A Comparative Study of Landsat TM and SPOT HRG Images for Vegetation Classification in the Brazilian Amazon.

Photogramm Eng Remote Sensing

School of Forestry and Wildlife Services, Auburn University, 602 Duncan Drive, Auburn, AL 36849 ( ).

Published: January 2008

Complex forest structure and abundant tree species in the moist tropical regions often cause difficulties in classifying vegetation classes with remotely sensed data. This paper explores improvement in vegetation classification accuracies through a comparative study of different image combinations based on the integration of Landsat Thematic Mapper (TM) and SPOT High Resolution Geometric (HRG) instrument data, as well as the combination of spectral signatures and textures.
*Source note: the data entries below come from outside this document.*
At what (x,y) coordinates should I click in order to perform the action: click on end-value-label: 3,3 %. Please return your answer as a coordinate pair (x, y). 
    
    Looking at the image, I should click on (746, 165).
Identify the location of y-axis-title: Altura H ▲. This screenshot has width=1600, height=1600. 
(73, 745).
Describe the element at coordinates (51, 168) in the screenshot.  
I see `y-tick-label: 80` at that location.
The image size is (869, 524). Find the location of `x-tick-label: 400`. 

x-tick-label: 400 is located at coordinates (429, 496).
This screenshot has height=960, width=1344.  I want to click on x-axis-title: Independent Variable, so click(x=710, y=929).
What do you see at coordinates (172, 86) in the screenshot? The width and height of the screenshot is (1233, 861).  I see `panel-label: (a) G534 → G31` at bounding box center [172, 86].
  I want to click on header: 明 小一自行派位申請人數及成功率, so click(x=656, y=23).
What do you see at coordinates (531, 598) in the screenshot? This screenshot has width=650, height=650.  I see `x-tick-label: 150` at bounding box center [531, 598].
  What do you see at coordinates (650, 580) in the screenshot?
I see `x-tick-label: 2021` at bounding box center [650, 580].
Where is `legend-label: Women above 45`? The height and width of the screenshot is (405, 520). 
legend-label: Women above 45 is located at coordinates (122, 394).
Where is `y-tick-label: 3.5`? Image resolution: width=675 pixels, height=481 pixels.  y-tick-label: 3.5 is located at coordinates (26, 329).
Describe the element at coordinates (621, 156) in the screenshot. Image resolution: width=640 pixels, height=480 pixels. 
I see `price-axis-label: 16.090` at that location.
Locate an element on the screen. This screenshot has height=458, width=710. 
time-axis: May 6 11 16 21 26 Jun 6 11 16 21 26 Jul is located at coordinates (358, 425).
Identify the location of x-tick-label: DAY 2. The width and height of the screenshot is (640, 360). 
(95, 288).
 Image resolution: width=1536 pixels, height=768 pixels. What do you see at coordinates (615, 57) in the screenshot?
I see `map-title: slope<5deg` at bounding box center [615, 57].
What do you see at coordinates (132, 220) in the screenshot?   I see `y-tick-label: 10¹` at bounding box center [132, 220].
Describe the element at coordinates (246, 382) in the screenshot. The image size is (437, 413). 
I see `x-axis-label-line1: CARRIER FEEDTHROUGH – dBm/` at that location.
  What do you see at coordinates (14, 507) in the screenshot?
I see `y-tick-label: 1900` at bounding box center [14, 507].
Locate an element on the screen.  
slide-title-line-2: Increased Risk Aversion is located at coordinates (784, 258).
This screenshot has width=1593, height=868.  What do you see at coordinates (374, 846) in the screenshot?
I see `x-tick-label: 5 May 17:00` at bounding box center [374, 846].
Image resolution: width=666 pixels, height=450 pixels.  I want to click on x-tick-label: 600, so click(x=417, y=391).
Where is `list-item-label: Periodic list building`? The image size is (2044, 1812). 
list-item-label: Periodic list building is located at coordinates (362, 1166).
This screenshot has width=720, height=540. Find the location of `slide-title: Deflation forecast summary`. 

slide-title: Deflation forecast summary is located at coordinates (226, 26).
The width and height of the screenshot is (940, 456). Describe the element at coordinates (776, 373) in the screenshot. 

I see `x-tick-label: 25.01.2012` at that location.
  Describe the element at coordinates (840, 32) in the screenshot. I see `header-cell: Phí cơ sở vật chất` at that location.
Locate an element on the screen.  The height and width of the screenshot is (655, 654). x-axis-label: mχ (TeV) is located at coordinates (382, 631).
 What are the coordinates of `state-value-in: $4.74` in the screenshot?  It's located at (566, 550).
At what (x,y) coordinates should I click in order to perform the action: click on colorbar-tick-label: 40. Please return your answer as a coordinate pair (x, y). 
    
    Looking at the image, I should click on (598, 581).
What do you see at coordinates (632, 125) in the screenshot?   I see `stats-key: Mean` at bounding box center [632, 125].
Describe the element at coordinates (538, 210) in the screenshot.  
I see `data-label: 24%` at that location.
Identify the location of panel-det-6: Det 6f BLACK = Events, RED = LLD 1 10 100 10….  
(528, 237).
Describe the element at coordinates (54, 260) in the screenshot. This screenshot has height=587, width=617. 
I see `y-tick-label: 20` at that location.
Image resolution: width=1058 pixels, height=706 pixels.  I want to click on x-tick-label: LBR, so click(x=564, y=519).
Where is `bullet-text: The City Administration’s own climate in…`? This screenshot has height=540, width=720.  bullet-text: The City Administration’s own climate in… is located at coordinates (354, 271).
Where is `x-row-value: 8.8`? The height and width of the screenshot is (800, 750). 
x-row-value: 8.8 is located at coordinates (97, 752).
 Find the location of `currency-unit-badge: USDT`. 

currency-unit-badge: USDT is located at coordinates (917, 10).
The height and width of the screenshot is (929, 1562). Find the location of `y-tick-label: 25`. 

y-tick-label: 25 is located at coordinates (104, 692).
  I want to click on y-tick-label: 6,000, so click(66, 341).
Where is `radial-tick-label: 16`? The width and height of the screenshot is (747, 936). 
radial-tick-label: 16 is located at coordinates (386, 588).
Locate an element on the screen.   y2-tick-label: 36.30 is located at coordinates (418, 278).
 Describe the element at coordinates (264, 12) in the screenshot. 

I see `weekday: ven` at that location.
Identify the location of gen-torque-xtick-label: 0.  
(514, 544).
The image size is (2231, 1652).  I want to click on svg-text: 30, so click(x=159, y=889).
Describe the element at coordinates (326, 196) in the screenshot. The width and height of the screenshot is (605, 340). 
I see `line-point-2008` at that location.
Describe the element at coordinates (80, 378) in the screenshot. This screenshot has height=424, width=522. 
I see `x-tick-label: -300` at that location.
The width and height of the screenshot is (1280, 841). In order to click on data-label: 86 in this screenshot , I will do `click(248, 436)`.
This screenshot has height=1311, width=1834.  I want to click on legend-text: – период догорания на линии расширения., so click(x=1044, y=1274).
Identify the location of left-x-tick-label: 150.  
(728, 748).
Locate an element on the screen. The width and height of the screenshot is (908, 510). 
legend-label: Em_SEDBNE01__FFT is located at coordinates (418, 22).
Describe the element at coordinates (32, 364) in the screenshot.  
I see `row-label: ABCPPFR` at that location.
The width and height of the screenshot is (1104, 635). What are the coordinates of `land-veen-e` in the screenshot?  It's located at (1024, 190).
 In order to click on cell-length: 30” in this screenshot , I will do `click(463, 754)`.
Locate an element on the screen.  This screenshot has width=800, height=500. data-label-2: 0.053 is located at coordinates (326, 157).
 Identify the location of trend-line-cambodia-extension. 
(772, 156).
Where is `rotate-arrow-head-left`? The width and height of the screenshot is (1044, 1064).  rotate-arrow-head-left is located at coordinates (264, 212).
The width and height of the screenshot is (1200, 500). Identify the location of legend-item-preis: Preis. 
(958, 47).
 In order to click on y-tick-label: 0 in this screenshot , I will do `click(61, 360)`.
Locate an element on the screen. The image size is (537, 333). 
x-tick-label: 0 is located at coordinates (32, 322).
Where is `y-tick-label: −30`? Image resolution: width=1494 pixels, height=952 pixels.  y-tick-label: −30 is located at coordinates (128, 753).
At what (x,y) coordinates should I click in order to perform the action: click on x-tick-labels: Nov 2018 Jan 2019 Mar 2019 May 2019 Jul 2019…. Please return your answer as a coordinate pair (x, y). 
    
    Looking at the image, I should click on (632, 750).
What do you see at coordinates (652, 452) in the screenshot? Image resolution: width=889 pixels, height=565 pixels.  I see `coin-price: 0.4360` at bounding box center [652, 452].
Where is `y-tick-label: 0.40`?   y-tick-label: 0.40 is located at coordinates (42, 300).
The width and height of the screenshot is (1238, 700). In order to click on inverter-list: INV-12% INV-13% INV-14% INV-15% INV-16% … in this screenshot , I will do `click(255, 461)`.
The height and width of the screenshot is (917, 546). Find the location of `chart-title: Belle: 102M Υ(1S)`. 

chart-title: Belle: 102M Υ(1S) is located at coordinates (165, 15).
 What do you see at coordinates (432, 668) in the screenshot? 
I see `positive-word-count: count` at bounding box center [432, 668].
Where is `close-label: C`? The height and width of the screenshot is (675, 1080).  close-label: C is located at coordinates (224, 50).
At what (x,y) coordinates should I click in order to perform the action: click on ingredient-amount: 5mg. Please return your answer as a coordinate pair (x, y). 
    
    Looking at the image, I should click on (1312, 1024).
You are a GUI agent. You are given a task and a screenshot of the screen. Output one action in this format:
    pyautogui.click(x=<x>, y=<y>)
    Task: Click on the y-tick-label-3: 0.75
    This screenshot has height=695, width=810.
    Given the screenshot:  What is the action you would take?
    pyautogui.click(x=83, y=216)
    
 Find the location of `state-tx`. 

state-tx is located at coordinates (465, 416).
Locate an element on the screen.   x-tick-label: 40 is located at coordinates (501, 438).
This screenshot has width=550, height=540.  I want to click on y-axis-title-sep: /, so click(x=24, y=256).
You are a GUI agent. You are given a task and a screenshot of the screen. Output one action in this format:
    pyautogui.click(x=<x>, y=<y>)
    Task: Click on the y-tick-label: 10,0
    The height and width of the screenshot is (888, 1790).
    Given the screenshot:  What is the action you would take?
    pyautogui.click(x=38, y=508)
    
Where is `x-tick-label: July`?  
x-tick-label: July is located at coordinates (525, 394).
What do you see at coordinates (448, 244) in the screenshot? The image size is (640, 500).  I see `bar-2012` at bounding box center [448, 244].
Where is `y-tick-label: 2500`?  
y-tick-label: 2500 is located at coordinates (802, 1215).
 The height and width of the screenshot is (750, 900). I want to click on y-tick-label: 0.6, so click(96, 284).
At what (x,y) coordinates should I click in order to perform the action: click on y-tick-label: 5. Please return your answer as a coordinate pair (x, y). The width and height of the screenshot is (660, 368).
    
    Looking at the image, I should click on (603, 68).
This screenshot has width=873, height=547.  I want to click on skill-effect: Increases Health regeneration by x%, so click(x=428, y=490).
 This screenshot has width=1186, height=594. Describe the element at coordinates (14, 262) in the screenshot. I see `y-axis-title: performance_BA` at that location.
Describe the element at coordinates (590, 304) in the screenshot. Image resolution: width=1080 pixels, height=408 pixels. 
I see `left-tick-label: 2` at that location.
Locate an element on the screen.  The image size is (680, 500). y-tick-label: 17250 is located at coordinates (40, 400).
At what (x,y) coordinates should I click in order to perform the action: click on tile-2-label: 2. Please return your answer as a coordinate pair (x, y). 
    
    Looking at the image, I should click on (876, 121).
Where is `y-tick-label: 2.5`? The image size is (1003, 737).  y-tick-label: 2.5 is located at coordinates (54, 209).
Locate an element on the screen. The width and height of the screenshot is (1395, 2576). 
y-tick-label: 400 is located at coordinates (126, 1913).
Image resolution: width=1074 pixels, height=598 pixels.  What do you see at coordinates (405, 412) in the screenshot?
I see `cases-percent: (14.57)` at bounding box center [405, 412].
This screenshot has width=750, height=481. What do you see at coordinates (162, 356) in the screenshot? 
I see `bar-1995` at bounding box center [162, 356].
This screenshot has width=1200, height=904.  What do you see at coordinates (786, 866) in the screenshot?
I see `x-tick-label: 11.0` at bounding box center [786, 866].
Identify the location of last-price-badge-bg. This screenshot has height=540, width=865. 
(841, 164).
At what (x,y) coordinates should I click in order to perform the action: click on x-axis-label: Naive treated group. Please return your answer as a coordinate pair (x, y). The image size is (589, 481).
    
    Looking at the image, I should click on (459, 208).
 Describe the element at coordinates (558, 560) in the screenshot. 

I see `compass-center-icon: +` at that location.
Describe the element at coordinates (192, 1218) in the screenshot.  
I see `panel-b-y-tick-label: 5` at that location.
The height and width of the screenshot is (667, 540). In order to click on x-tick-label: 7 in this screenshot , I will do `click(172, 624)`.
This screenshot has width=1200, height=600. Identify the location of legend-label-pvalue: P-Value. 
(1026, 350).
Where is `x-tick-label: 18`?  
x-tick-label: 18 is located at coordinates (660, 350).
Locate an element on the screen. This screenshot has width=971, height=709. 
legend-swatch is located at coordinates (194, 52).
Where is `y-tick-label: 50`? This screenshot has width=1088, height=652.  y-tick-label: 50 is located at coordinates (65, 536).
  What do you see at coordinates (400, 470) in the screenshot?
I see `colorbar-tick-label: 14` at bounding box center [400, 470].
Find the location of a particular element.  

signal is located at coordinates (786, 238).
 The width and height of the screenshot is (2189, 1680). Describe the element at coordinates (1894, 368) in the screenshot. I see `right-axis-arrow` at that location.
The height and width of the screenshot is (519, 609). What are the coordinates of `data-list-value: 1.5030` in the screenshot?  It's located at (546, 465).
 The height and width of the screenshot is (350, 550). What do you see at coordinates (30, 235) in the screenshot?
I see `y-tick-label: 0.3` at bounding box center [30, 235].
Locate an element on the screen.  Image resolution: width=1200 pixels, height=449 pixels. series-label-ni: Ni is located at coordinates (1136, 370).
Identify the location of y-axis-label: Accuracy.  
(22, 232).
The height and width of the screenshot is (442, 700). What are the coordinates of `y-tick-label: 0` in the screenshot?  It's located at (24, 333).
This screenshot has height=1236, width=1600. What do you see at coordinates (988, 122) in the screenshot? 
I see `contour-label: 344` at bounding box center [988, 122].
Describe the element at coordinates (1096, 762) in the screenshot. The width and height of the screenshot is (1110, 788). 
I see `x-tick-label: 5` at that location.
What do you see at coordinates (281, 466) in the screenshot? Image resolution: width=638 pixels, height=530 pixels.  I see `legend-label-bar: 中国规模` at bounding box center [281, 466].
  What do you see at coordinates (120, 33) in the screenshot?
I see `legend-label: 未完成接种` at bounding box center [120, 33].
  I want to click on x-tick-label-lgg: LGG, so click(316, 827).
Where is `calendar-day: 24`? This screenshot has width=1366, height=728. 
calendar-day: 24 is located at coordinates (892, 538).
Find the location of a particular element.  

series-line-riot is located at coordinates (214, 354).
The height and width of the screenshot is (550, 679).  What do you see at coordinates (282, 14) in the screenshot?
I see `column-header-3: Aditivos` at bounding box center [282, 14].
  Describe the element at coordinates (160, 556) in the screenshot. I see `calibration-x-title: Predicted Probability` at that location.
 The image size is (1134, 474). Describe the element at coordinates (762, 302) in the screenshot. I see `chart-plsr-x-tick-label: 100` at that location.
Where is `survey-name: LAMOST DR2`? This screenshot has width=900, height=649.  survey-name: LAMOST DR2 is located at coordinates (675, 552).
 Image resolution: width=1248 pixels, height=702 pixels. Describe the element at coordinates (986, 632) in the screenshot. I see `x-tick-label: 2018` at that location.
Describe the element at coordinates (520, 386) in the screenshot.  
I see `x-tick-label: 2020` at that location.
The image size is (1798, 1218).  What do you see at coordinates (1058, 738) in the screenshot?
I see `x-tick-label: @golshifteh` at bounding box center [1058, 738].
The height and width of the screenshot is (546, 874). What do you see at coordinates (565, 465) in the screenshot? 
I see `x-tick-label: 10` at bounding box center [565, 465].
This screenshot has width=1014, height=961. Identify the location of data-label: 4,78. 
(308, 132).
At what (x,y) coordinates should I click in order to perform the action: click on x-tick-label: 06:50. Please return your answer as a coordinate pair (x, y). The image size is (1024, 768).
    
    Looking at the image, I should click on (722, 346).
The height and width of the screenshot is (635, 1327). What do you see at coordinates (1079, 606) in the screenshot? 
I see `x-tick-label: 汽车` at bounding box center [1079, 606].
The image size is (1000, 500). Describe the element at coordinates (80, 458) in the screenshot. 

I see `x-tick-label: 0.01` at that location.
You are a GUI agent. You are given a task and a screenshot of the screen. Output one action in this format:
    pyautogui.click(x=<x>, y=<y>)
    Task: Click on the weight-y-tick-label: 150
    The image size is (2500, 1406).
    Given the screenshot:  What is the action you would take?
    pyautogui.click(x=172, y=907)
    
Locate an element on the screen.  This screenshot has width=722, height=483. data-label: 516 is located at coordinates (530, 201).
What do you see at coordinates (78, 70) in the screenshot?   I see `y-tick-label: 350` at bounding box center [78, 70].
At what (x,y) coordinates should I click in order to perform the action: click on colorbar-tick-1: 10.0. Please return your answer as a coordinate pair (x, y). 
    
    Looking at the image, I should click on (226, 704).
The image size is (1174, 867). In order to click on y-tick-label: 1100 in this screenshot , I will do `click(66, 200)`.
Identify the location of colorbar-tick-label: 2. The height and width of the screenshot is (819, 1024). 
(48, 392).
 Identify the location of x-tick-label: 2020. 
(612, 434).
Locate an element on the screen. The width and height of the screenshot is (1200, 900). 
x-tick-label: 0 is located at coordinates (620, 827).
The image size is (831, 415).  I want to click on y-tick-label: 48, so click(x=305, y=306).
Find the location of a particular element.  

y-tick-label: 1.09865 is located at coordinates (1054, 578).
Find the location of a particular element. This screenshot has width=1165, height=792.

A maximum likelihood classifier was used to classify the different image combinations into thematic maps. This research indicated that data fusion based on HRG multispectral and panchromatic data slightly improved vegetation classification accuracies: a 3.1 to 4.6 percent increase in the kappa coefficient compared with the classification results based on original HRG or TM multispectral images. A combination of HRG spectral signatures and two textural images improved the kappa coefficient by 6.3 percent compared with pure HRG multispectral images. The textural images based on entropy or second-moment texture measures with a window size of 9 pixels × 9 pixels played an important role in improving vegetation classification accuracy. Overall, optical remote-sensing data are still insufficient for accurate vegetation classifications in the Amazon basin.